Provided records:
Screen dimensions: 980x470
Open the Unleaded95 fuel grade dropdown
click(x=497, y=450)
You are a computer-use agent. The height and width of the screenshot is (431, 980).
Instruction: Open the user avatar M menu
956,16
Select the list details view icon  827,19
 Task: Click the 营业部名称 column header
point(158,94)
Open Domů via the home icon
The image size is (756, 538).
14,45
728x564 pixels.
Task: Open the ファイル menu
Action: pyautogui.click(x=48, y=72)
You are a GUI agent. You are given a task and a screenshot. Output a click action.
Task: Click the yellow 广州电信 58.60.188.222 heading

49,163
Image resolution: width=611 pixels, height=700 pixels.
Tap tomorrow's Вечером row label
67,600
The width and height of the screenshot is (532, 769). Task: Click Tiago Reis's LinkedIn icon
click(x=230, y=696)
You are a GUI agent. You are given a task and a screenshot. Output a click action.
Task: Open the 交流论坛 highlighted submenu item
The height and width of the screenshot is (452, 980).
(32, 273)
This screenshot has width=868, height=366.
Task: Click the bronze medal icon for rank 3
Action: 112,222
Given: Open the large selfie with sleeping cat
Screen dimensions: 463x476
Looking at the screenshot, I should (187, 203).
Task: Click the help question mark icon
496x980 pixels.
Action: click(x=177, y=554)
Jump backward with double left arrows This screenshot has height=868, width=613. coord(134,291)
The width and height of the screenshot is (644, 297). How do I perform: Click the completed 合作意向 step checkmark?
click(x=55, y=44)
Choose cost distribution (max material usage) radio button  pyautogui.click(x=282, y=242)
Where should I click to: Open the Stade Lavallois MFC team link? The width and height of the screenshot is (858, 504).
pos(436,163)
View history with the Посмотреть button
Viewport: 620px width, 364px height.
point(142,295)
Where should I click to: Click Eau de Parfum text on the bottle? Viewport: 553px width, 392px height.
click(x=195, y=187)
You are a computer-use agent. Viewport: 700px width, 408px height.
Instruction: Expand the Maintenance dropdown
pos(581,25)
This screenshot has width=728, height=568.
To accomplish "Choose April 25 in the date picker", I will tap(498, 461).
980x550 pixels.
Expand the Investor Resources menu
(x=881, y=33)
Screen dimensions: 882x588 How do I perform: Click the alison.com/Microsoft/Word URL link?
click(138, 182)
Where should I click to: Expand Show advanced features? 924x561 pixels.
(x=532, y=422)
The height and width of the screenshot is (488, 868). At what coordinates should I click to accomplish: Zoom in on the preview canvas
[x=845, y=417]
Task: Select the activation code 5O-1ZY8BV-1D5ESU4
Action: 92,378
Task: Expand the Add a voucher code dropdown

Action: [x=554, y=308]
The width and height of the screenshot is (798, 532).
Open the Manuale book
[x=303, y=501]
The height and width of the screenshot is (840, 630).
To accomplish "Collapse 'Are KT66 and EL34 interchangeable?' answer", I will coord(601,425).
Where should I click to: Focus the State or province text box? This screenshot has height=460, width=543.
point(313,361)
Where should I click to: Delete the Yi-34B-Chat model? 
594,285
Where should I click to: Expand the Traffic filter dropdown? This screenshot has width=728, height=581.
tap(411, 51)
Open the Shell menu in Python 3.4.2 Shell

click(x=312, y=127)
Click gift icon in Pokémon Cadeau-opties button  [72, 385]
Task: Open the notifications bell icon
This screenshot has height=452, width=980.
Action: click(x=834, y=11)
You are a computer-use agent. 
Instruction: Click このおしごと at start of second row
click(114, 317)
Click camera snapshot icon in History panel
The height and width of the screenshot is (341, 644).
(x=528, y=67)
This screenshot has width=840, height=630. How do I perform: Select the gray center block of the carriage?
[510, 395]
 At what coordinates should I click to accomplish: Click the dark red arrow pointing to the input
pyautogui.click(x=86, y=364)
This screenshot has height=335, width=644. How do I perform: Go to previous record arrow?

What to produce: For this exercise, set down the entire listing above exactly as given.

Answer to this exercise:
Screen dimensions: 980x470
Open the Unleaded95 fuel grade dropdown
click(x=497, y=450)
You are a computer-use agent. The height and width of the screenshot is (431, 980).
Instruction: Open the user avatar M menu
956,16
Select the list details view icon  827,19
 Task: Click the 营业部名称 column header
point(158,94)
Open Domů via the home icon
The image size is (756, 538).
14,45
728x564 pixels.
Task: Open the ファイル menu
Action: pyautogui.click(x=48, y=72)
You are a GUI agent. You are given a task and a screenshot. Output a click action.
Task: Click the yellow 广州电信 58.60.188.222 heading

49,163
Image resolution: width=611 pixels, height=700 pixels.
Tap tomorrow's Вечером row label
67,600
The width and height of the screenshot is (532, 769). Task: Click Tiago Reis's LinkedIn icon
click(x=230, y=696)
You are a GUI agent. You are given a task and a screenshot. Output a click action.
Task: Open the 交流论坛 highlighted submenu item
The height and width of the screenshot is (452, 980).
(32, 273)
This screenshot has width=868, height=366.
Task: Click the bronze medal icon for rank 3
Action: 112,222
Given: Open the large selfie with sleeping cat
Screen dimensions: 463x476
Looking at the screenshot, I should (187, 203).
Task: Click the help question mark icon
496x980 pixels.
Action: click(x=177, y=554)
Jump backward with double left arrows This screenshot has height=868, width=613. coord(134,291)
The width and height of the screenshot is (644, 297). How do I perform: Click the completed 合作意向 step checkmark?
click(x=55, y=44)
Choose cost distribution (max material usage) radio button  pyautogui.click(x=282, y=242)
Where should I click to: Open the Stade Lavallois MFC team link? The width and height of the screenshot is (858, 504).
pos(436,163)
View history with the Посмотреть button
Viewport: 620px width, 364px height.
point(142,295)
Where should I click to: Click Eau de Parfum text on the bottle? Viewport: 553px width, 392px height.
click(x=195, y=187)
You are a computer-use agent. Viewport: 700px width, 408px height.
Instruction: Expand the Maintenance dropdown
pos(581,25)
This screenshot has width=728, height=568.
To accomplish "Choose April 25 in the date picker", I will tap(498, 461).
980x550 pixels.
Expand the Investor Resources menu
(x=881, y=33)
Screen dimensions: 882x588 How do I perform: Click the alison.com/Microsoft/Word URL link?
click(138, 182)
Where should I click to: Expand Show advanced features? 924x561 pixels.
(x=532, y=422)
The height and width of the screenshot is (488, 868). At what coordinates should I click to accomplish: Zoom in on the preview canvas
[x=845, y=417]
Task: Select the activation code 5O-1ZY8BV-1D5ESU4
Action: 92,378
Task: Expand the Add a voucher code dropdown

Action: [x=554, y=308]
The width and height of the screenshot is (798, 532).
Open the Manuale book
[x=303, y=501]
The height and width of the screenshot is (840, 630).
To accomplish "Collapse 'Are KT66 and EL34 interchangeable?' answer", I will coord(601,425).
Where should I click to: Focus the State or province text box? This screenshot has height=460, width=543.
point(313,361)
Where should I click to: Delete the Yi-34B-Chat model? 
594,285
Where should I click to: Expand the Traffic filter dropdown? This screenshot has width=728, height=581.
tap(411, 51)
Open the Shell menu in Python 3.4.2 Shell

click(x=312, y=127)
Click gift icon in Pokémon Cadeau-opties button  [72, 385]
Task: Open the notifications bell icon
This screenshot has height=452, width=980.
Action: click(x=834, y=11)
You are a computer-use agent. 
Instruction: Click このおしごと at start of second row
click(114, 317)
Click camera snapshot icon in History panel
The height and width of the screenshot is (341, 644).
(x=528, y=67)
This screenshot has width=840, height=630. How do I perform: Select the gray center block of the carriage?
[510, 395]
 At what coordinates should I click to accomplish: Click the dark red arrow pointing to the input
pyautogui.click(x=86, y=364)
This screenshot has height=335, width=644. How do I perform: Go to previous record arrow?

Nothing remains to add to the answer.